The QrSamplerQNN is a neural network that takes in a parametrized quantum circuit with designated parameters for input data and/or weights and translates the quasi-probabilities estimated by the Sampler primitive into predicted classes. Quite often, a combined quantum circuit is used. Such a circuit is built from two circuits: a feature map, it provides input parameters for the network, and an ansatz (weight parameters). In this case a QNNCircuit can be passed as circuit to simplify the composition of a feature map and ansatz. If a QNNCircuit is passed as circuit, the input and weight parameters do not have to be provided, because these two properties are taken from the QNNCircuit.
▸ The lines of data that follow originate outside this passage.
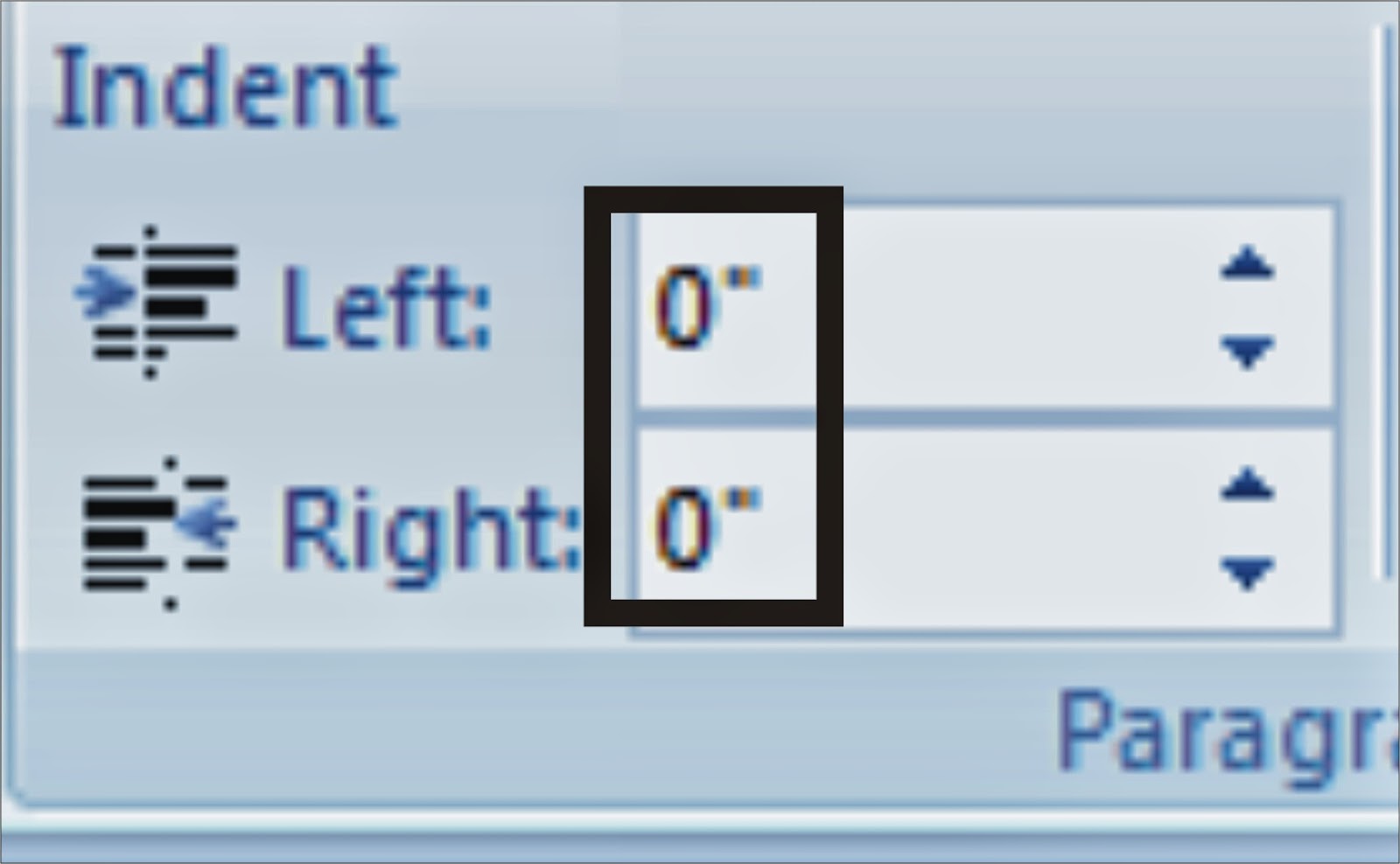Click the Right: label
1400x864 pixels.
[x=420, y=525]
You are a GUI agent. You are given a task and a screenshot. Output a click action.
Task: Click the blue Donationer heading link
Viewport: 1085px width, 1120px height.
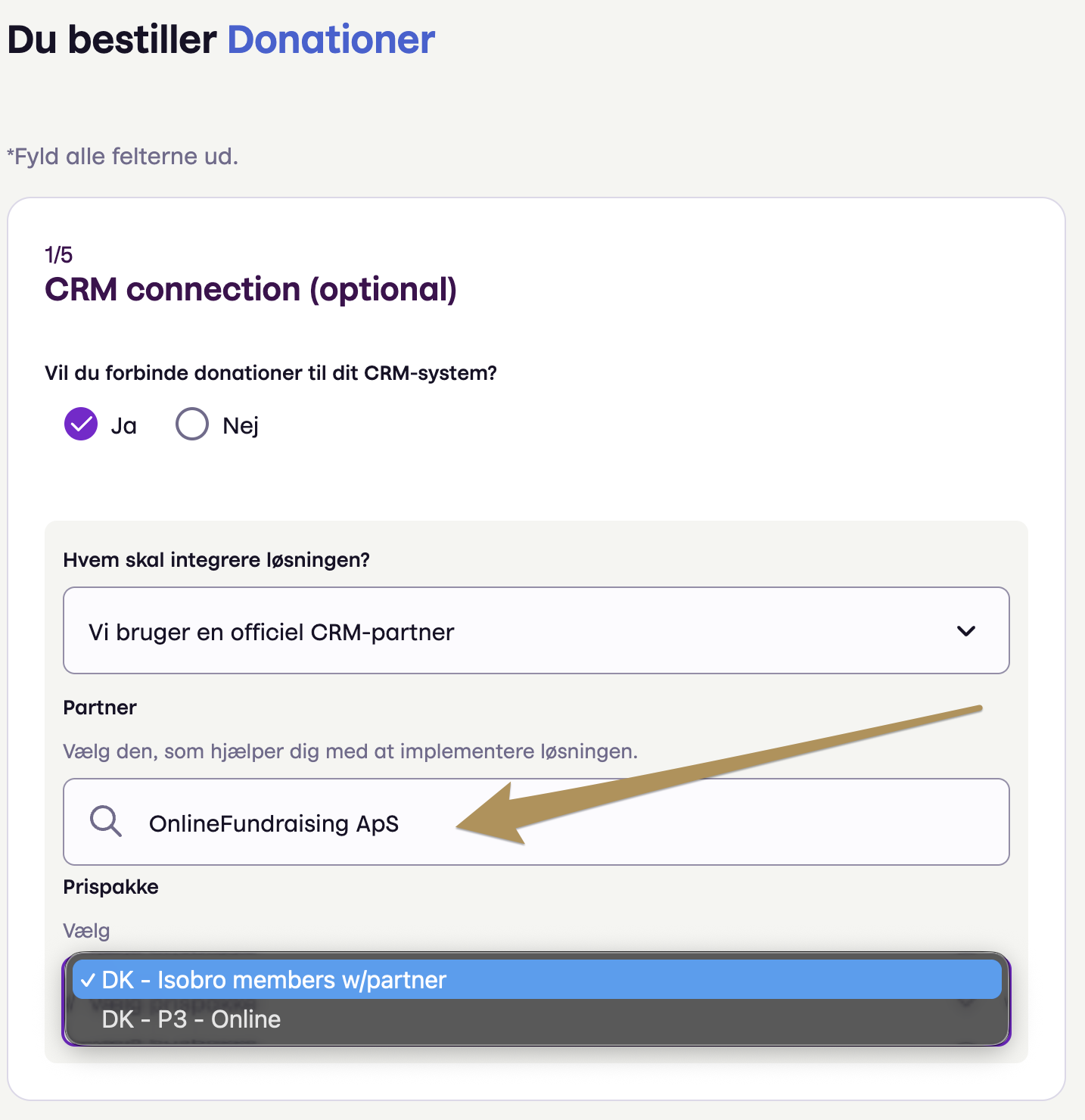click(x=331, y=39)
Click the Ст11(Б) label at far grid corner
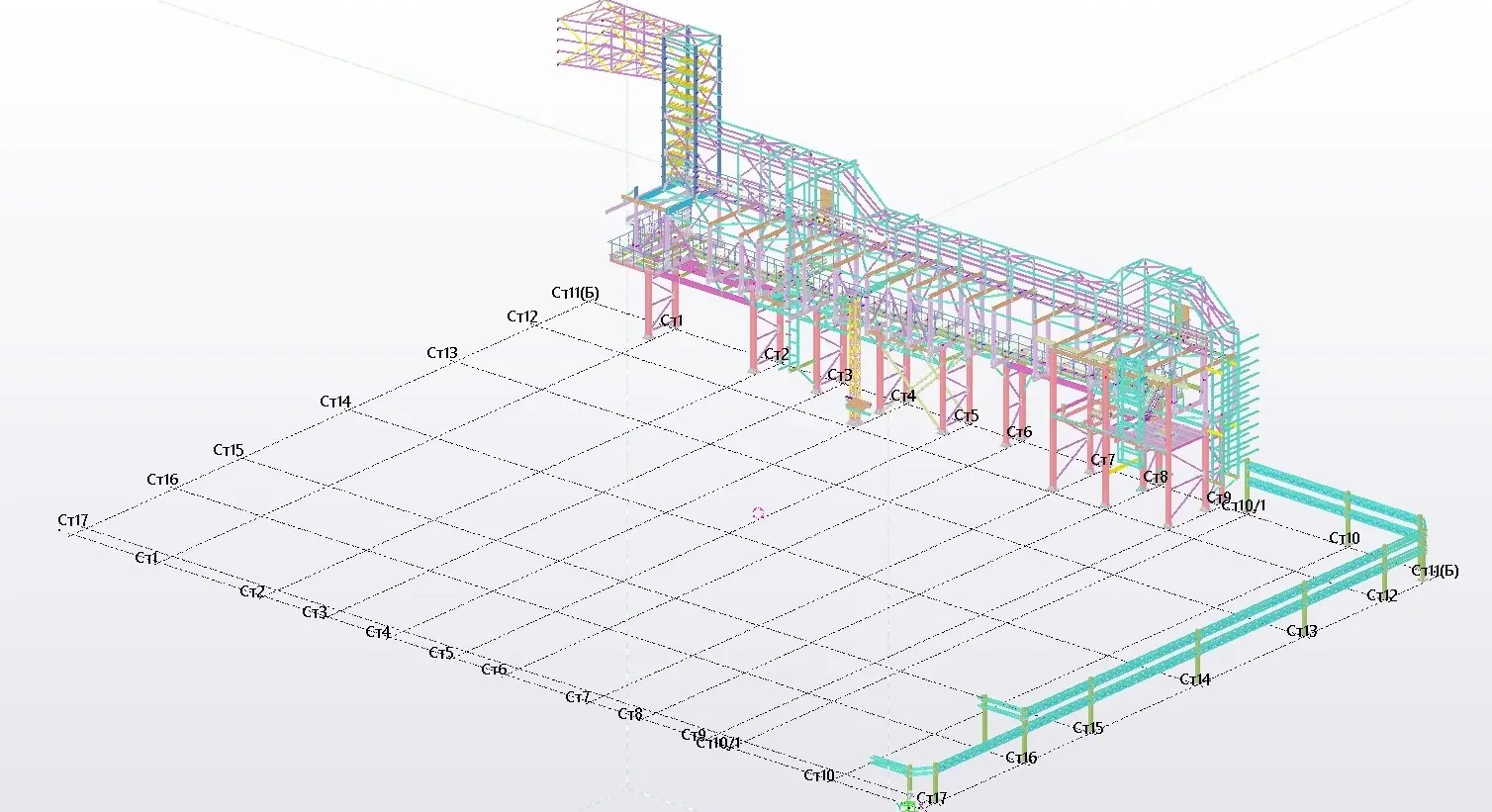The image size is (1492, 812). pos(576,293)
The output can be set up in different formats, and an optional post-processing step can be used to interpret the sampler’s output in a particular context (e.g. mapping the resulting bitstring to match the number of classes).

In this example the network maps the output of the quantum circuit to two classes via a custom interpret function:

from qiskit import QuantumCircuit
from qiskit.circuit.library import ZZFeatureMap, RealAmplitudes
from qiskit_machine_learning.circuit.library import QNNCircuit

from quantumrings.toolkit.qiskit.machine_learning import QrSamplerQNN as SamplerQNN

num_qubits = 2

def parity(x):
    return f"{bin(x)}".count("1") % 2

# Using the QNNCircuit:
# Create a parameterized 2 qubit circuit composed of the default ZZFeatureMap feature map
# and RealAmplitudes ansatz.
qnn_qc = QNNCircuit(num_qubits)

qnn = SamplerQNN(
    circuit=qnn_qc,
    interpret=parity,
    output_shape=2
)

qnn.forward(input_data=[1, 2], weights=[1, 2, 3, 4, 5, 6, 7, 8])

# Explicitly specifying the ansatz and feature map:
feature_map = ZZFeatureMap(feature_dimension=num_qubits)
ansatz = RealAmplitudes(num_qubits=num_qubits)

qc = QuantumCircuit(num_qubits)
qc.compose(feature_map, inplace=True)
qc.compose(ansatz, inplace=True)

qnn = SamplerQNN(
    circuit=qc,
    input_params=feature_map.parameters,
    weight_params=ansatz.parameters,
    interpret=parity,
    output_shape=2
)

qnn.forward(input_data=[1, 2], weights=[1, 2, 3, 4, 5, 6, 7, 8])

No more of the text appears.